__Written task A__. In the Pardot email deliverability guide, translate this sentence into Spanish: "A Hard Bounce means that no email can reach this person’s inbox."
__Written task B__. Write the next part of the Pardot email deliverability guide, picking up right after its last sentence.

__Document extract__.
※

If you do find yourself on a blacklist like SORBS in the short term, you can reverse it with little harm done. It’s repeat offences that will send alarm bells ringing – major offences will rapidly result in being banned from using Pardot.
250ok
A paid-for email analytics platform that not only allows you to closely monitor sender reputation and blacklists, but also seedlist testing, security, email authentication, inbox rendering, and more.
3. Sent Emails Report
Resolve the damage. Who are the culprits? You’re about to find out!
Getting to the send emails report page will allow you to sort and filter the stats you need to take action.
Navigate to: Pardot Reports → Emails → List Emails.
You will want to look at these Pardot email deliverability metrics, so add these column by clicking on any column filter (funnel icon on table header), and hover over “Columns”.
Make the selection like the screenshot to the right:
- Sent
- Bounces
- Delivery Rate
- Spam Complaints
- Hard Bounces
- Soft Bounces
- Opt Outs
- Spam Complaint Rate
Let’s take Hard Bounces first.
A Hard Bounce means that no email can reach this person’s inbox. It could be because the recipient is deactivated, or there were 5 soft bounces (which automatically equals a hard bounce).
It’s marked on the prospect record like this:
You need to clear these prospects from your account.
Click on the hyperlinked email title. In the email report, click on the hyperlinked number of hard bounces (shown below).
You will land on the Hard Bounces table. You will see the ‘Bounce Reason’ column, some are more serious than others, e.g. 5.0.0. If you have a bad email sending reputation, consult an expert.

※

__Dataset content__.
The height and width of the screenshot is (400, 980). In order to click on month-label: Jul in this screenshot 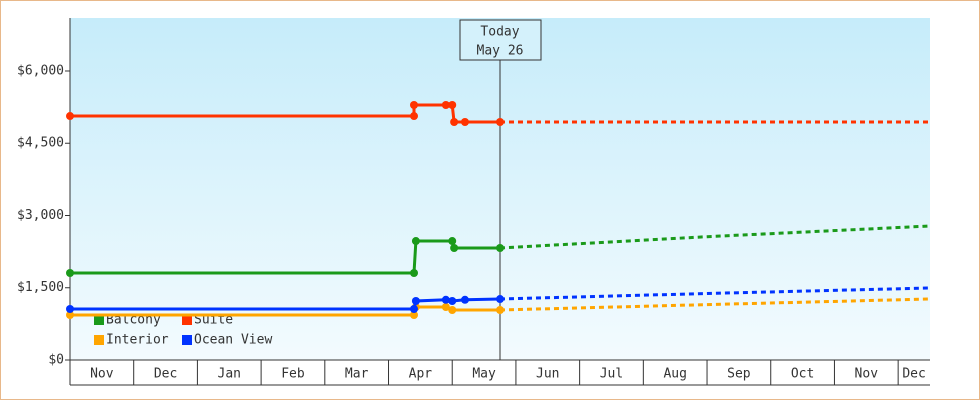, I will do `click(612, 374)`.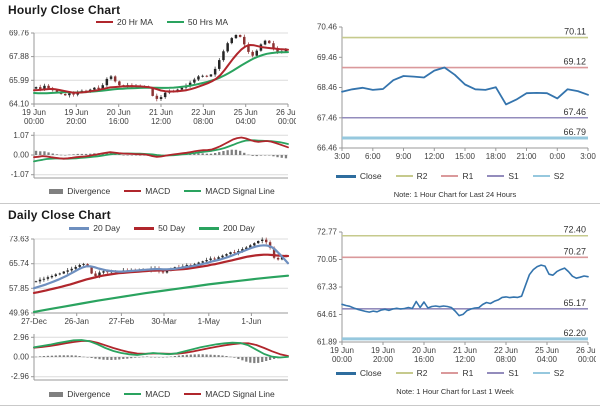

※

__Expected answer A__. Un rebote duro (Hard Bounce) significa que ningún correo electrónico puede llegar a la bandeja de entrada de esta persona.

__Expected answer B__.
Create an automation rule with the criteria: Prospect email status — is — Hard bounce detected.
You can flag these prospects to other teams in your organization (i.e. the sales team) or ‘soft delete’ prospects to the recycle bin.
Summary: Put Your Best Foot Forward
The health of your email sending domain is something you should keep an eye on. When damaged, there’s a diminishing chance of your emails reaching their intended destination – in prospect email inboxes.
Once you have gone through inspecting the damage and resolve the damage, it’s now time to put measures in place to prevent future damage.
- Schedule time to do this three-part process monthly, or whenever you suspect deliverability foul play.
- Use an email verification service to identify bad email addresses before you attempt to send emails to them.
- Consider changing users to the ‘sales manager’ or ‘sales’ user roles, as these do not include list email sends.
- Use recency and frequency lists to control email sending volume. These can be rules-based (dynamic lists) or use Einstein Engagement Frequency (AI-driven).